Text and element pointing records:
------------------------------------------------------------

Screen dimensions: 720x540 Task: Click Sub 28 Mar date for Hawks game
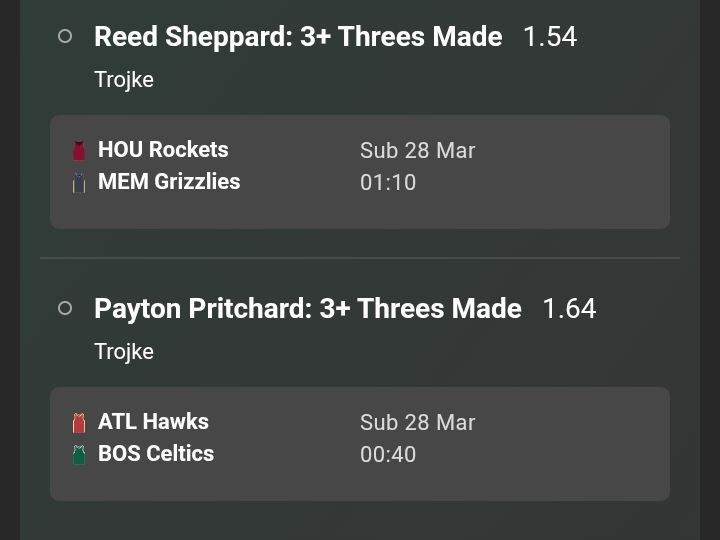[417, 423]
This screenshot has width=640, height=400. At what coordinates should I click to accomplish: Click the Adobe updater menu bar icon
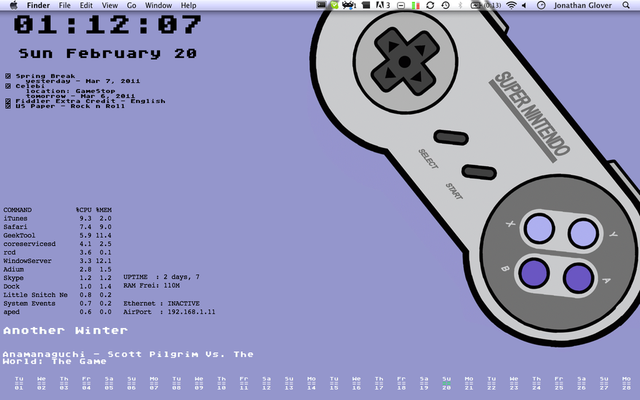[381, 5]
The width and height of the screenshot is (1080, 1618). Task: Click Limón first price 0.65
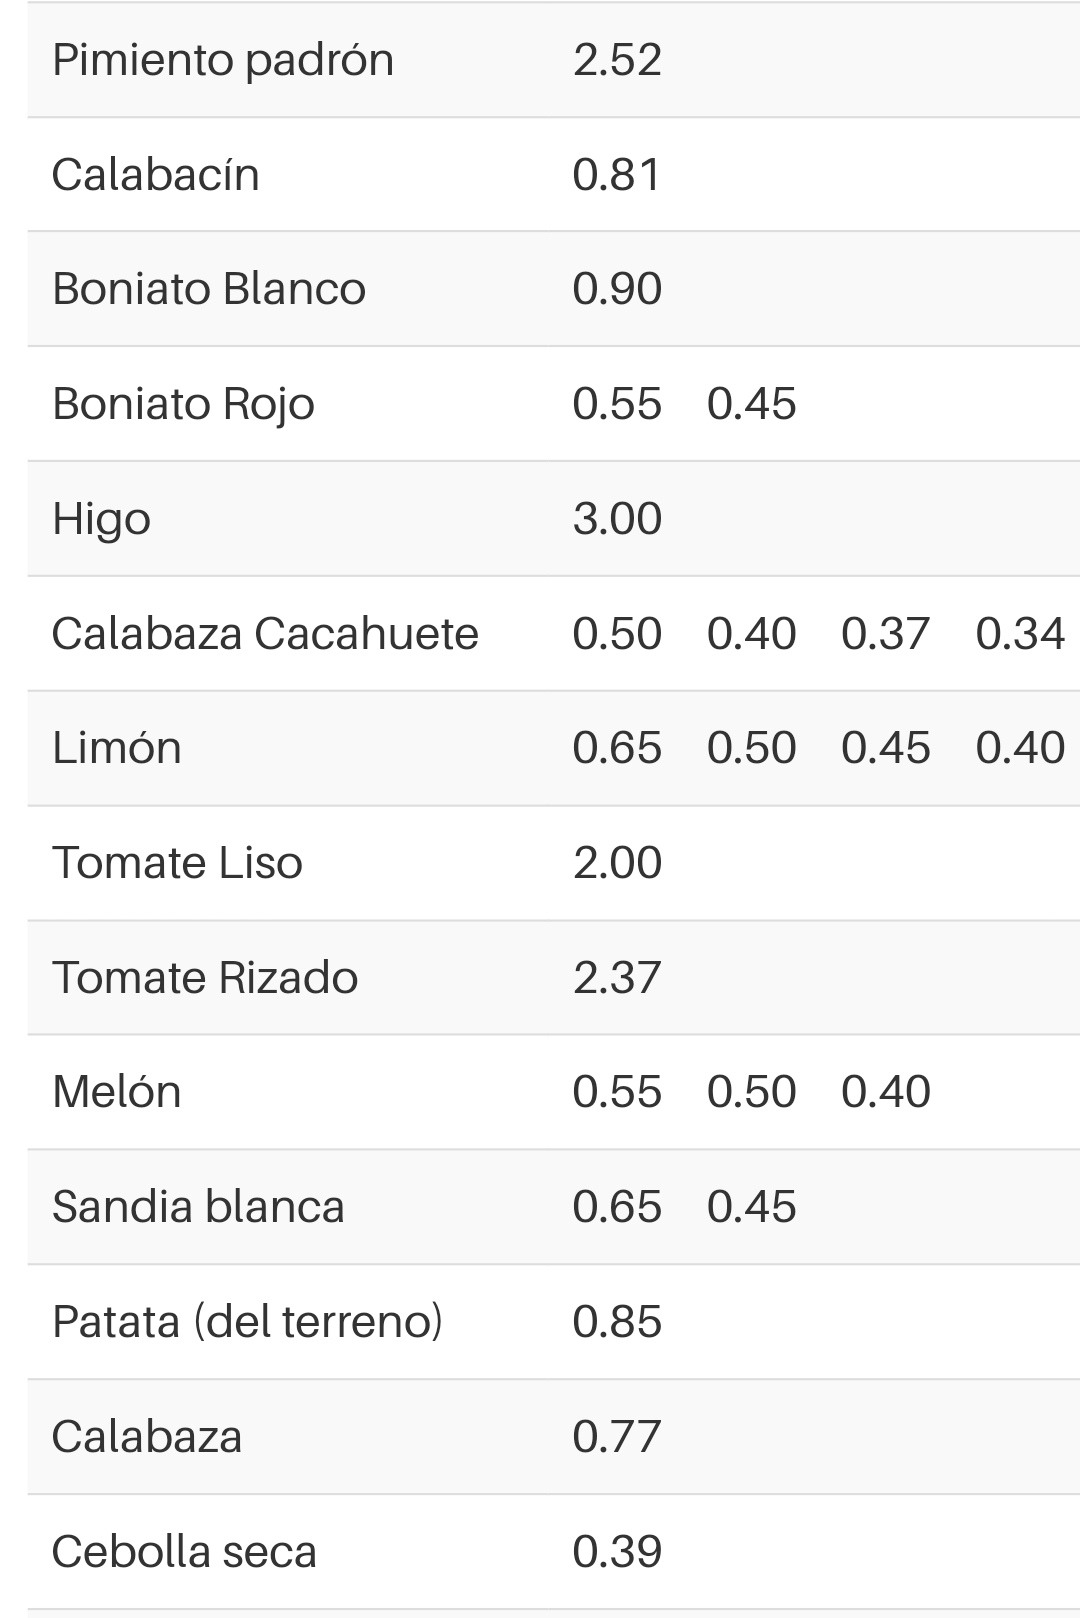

------------------------------------------------------------

## [Prompt]
Scale the records above. Rewrite every line, requests included, and multiply each coordinate in the answers by 2.2, rounding to whole numbers with halves rounded up. Leave the pictures out of your answer and keep the numbers in the requests unchanged.

## [Solution to this problem]
Screen dimensions: 720x540 Task: Click Sub 28 Mar date for Hawks game
[917, 931]
This screenshot has width=640, height=400. At what coordinates should I click to accomplish: Click the Adobe updater menu bar icon
[838, 11]
The width and height of the screenshot is (1080, 1618). Task: Click Limón first price 0.65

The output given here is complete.